Provided passage:
BANGKOK -- Thai Airways International reported its largest-ever net loss of 141 billion baht ($4.7 billion) in 2020 on Thursday, ahead of the submission of its court-supervised rehabilitation plan next Tuesday.
The Thai flag carrier's net loss grew twelvefold compared with the previous year, its fourth consecutive annual loss. The COVID-19 pandemic disrupted international travel and logistics, resulting in the company's total operating revenue plummeting 74% to 48.3 billion baht.
As a result of the record loss, the airline group's shareholder equity dived from 11.7 billion baht to minus 128.6 billion baht, leading to the suspension of trading in Thai Airways shares on the Stock Exchange of Thailand from Thursday morning.
"SET is considering whether the company is subject to possible delisting because of negative equity and will determine this issue within 7 business days or within March 8, 2021," the stock exchange said in a notice to investors.
The airline carried 76% fewer passengers and 72% less cargo by volume last year. An impairment loss of 82.7 billion baht on its aircraft and parts, due to the lack of a quick recovery in passenger demand, also contributed to the increase in the net loss.
The weak showing dented the group's balance sheet. Its cash and cash equivalents dropped 60% to 8.6 billion baht during 2020. Its total assets fell 18% to 208 billion baht. Total liabilities expanded 39% to 337 billion baht due to a 52% increase in its long-term liabilities.
The results suggest the national flag carrier's cash shortage has become more serious. In January, the airline announced that it had raised 2.7 billion baht by selling a 15.5% stake in Bangkok Aviation Fuel Services, which provides airplane fueling and other services. The proceeds will serve as working capital for the near term.

Assigned task 1:
Answer these from the Thai Airways report:
(a) By what percentage did total operating revenue fall in 2020?
(b) How large was the impairment loss on aircraft and parts?
(c) What stake in Bangkok Aviation Fuel Services did the airline sell, and how much did the sale raise?
Assigned task 2: Quote the Thai Airways report word for word, starting at "The results suggest" and ending at "the near term.".
Assigned task 3: Extend the Thai Airways report with new text that picks up after its final sentence.
The lines after this point have no connection to the Thai Airways report.

Dataset records:
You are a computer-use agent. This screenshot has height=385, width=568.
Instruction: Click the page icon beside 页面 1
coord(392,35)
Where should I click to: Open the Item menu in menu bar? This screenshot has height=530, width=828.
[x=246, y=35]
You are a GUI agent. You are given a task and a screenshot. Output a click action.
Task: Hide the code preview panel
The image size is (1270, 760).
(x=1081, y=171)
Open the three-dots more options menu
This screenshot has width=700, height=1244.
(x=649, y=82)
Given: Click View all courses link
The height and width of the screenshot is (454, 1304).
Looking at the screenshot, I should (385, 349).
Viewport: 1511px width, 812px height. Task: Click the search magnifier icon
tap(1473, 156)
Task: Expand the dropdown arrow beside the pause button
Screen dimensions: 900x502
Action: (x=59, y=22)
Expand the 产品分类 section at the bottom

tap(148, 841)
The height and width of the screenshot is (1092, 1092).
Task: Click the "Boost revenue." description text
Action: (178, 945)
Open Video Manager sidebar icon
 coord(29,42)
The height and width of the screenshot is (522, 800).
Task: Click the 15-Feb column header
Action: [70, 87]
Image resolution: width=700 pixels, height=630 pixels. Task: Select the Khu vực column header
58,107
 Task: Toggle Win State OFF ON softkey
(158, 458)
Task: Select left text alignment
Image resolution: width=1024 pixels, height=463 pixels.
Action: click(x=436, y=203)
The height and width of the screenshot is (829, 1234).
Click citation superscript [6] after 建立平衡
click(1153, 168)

Result 1:
(a) 74%, to 48.3 billion baht.
(b) 82.7 billion baht.
(c) A 15.5% stake, which raised 2.7 billion baht.

Result 2:
The results suggest the national flag carrier's cash shortage has become more serious. In January, the airline announced that it had raised 2.7 billion baht by selling a 15.5% stake in Bangkok Aviation Fuel Services, which provides airplane fueling and other services. The proceeds will serve as working capital for the near term.

Result 3:
According to local reports, the company also plans to sell its 13.3% stake in domestic budget airline Nok Air and five Boeing 737-400 engines. The company's website lists its training center building near Don Mueang airport in northern Bangkok as up for sale.
Selling off assets in pieces will provide only a brief respite for the cash-strapped airline. The court-supervised rehabilitation plan to be submitted Tuesday for creditors' approval requires the company to find stable sources of funding through the rehab period. Thai Airways will have seven years at most to implement the plan.
Such stable funding could include issuing new shares or making a deal with banks for financial support. Meanwhile, the airline must streamline the organization to lower costs.
When Deputy Prime Minister Supattanapong Punmeechaow met with planners earlier this month, he expressed dissatisfaction with the quality of the plan. "We need to do a lot more homework and weigh the information we have carefully to pinpoint the airline's real debt-servicing capacity," he said.